Reputation: 43
I have a dictionary that groups lists in the form list_hostname
and its size can vary depending on the number of hosts.
I would like to zip those lists together along with another list list_timestamp
that isn't in the dictionary like so:
zip(list_timestamp, list_hostname1, list_hostname2, ...)
For e.g:
{
list_hostname1: [1, 6, 7],
list_hostname2: [4, 2, 8],
list_hostname3: [3, 5, 0]
}
list_timestamp = ['2019-12-31', '2020-05-21', '2020-06-01']
I want to call the zip function like so:
zip(list_timestamp, list_hostname1, list_hostname2, list_hostname3)
and have this result:
(('2019-12-31', 1, 4, 3), ('2020-05-21', 6, 2, 5), ('2020-06-01', 7, 8, 0))
But the number of lists inside my dictionary can vary so I cannot always assume I am passing 4 arguments to my zip function.
Any idea on how to proceed? Thanks!
Upvotes: 1
Views: 438
Reputation: 142
You can do this using the values function:
hostnames = {
"list_hostname1": [1, 6, 7],
"list_hostname2": [4, 2, 8],
"list_hostname3": [3, 5, 0]
}
list_timestamp = ['2019-12-31', '2020-05-21', '2020-06-01']

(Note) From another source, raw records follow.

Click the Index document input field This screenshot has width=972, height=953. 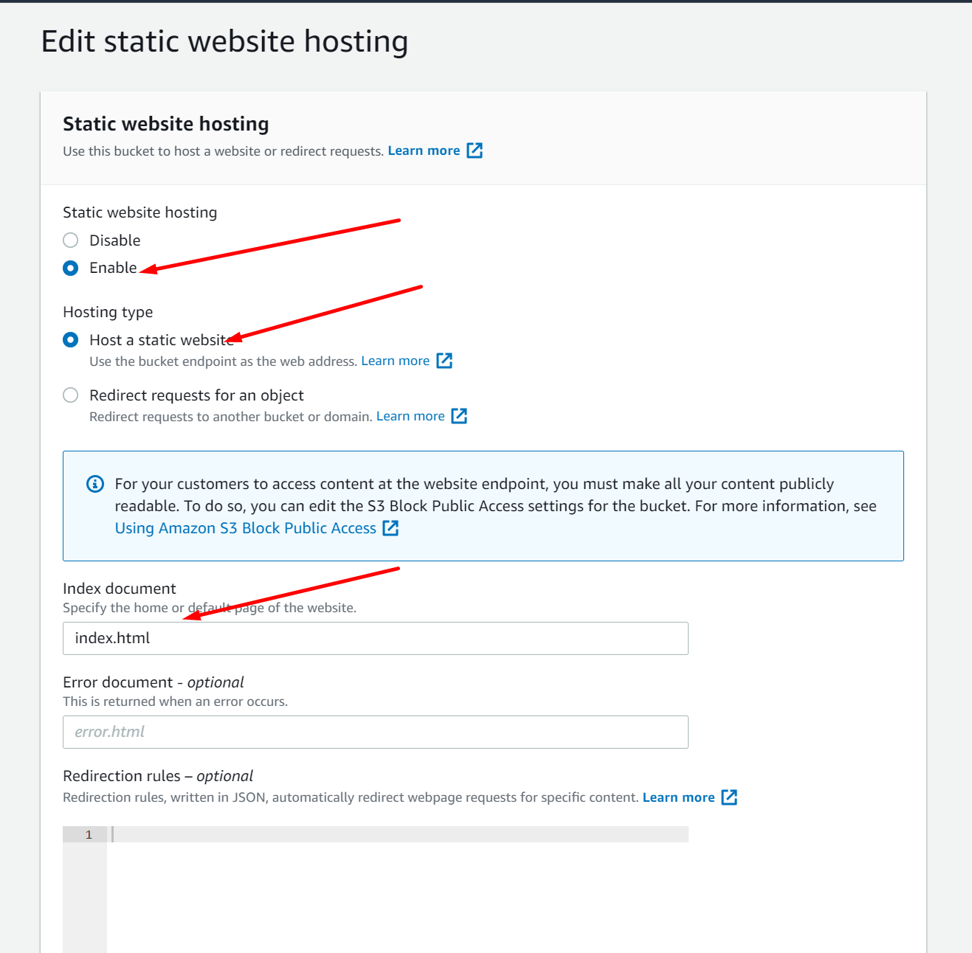pyautogui.click(x=375, y=638)
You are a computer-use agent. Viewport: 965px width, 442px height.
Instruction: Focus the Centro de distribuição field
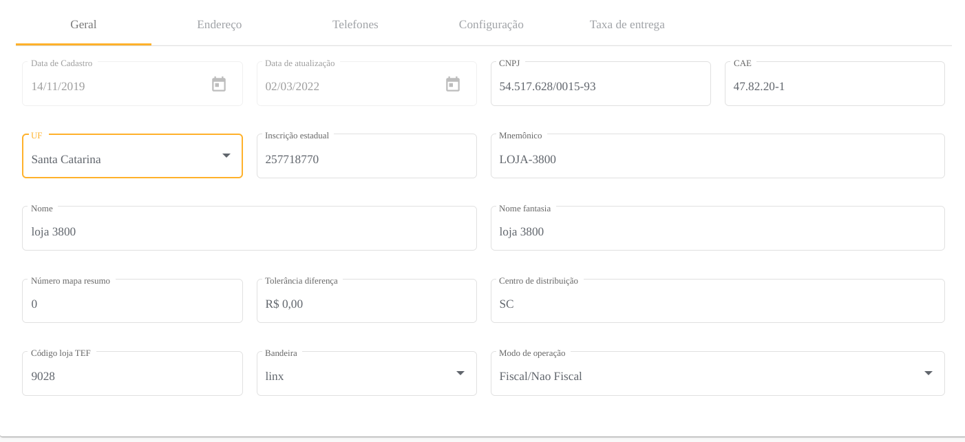coord(717,304)
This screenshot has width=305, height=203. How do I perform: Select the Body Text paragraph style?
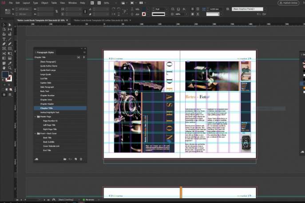point(44,91)
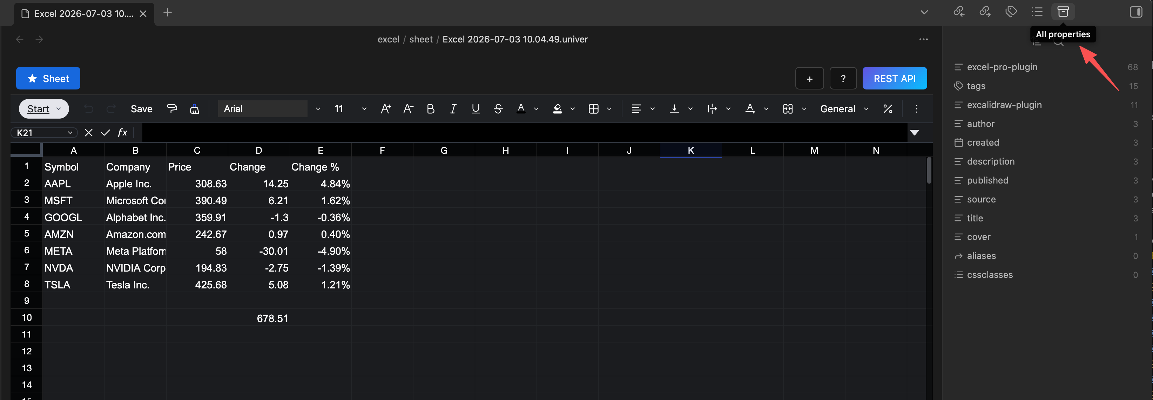Apply italic formatting from the toolbar

click(453, 109)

for element in zip(list_timestamp, *hostnames.values()):
print(element)
Which give the output:
('2019-12-31', 1, 4, 3)
('2020-05-21', 6, 2, 5)
('2020-06-01', 7, 8, 0)
Note that dictionaries don't enforce ordering so list_hostname1
might not always be in the second element of the tuple, but I don't know if you need that for your use case.